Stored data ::

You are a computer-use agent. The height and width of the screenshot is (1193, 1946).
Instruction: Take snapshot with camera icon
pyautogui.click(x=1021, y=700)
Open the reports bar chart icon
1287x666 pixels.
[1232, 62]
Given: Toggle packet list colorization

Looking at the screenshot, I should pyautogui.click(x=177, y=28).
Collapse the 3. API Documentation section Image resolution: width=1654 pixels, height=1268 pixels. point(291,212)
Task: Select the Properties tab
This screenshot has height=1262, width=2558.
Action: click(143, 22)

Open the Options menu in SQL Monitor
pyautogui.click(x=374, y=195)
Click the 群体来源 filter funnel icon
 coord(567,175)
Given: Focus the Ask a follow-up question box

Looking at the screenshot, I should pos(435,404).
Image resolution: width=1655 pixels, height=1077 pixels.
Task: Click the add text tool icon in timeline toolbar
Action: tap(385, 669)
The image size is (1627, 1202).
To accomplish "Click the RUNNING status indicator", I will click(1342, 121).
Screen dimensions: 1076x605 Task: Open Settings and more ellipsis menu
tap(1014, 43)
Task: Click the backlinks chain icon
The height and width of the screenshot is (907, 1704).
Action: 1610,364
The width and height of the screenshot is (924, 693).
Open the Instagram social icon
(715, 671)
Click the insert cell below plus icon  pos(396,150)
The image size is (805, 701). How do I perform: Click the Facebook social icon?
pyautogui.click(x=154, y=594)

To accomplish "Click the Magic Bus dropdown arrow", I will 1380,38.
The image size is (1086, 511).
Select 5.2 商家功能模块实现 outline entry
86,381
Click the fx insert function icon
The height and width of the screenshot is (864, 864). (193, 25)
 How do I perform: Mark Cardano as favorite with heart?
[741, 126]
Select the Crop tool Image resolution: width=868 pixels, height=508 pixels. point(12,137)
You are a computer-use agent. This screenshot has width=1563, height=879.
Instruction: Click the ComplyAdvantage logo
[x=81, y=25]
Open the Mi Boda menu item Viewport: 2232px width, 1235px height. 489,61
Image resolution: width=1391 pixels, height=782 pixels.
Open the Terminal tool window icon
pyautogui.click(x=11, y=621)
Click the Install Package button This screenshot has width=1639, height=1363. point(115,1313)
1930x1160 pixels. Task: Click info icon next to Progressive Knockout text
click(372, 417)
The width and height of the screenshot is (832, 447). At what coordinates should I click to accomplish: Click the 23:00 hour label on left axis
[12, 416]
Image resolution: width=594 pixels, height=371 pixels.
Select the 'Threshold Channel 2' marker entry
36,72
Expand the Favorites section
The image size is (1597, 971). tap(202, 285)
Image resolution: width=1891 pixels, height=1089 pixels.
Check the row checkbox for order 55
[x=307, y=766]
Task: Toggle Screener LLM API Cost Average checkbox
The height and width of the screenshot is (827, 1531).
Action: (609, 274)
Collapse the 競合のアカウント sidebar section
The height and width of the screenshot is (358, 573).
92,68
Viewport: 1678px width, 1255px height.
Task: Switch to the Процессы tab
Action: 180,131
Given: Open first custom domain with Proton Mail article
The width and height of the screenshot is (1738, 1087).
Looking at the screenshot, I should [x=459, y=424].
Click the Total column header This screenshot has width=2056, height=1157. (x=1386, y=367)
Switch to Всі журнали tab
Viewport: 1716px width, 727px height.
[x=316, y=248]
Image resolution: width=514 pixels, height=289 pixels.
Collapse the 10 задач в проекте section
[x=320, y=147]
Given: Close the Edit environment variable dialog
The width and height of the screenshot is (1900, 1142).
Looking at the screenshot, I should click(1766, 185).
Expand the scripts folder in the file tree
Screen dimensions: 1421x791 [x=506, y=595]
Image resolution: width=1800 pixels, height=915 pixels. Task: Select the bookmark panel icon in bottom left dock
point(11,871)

Task prompt :: Go through the records above line by line and say how many lines include "will", giving only that number.

Expected output :: 2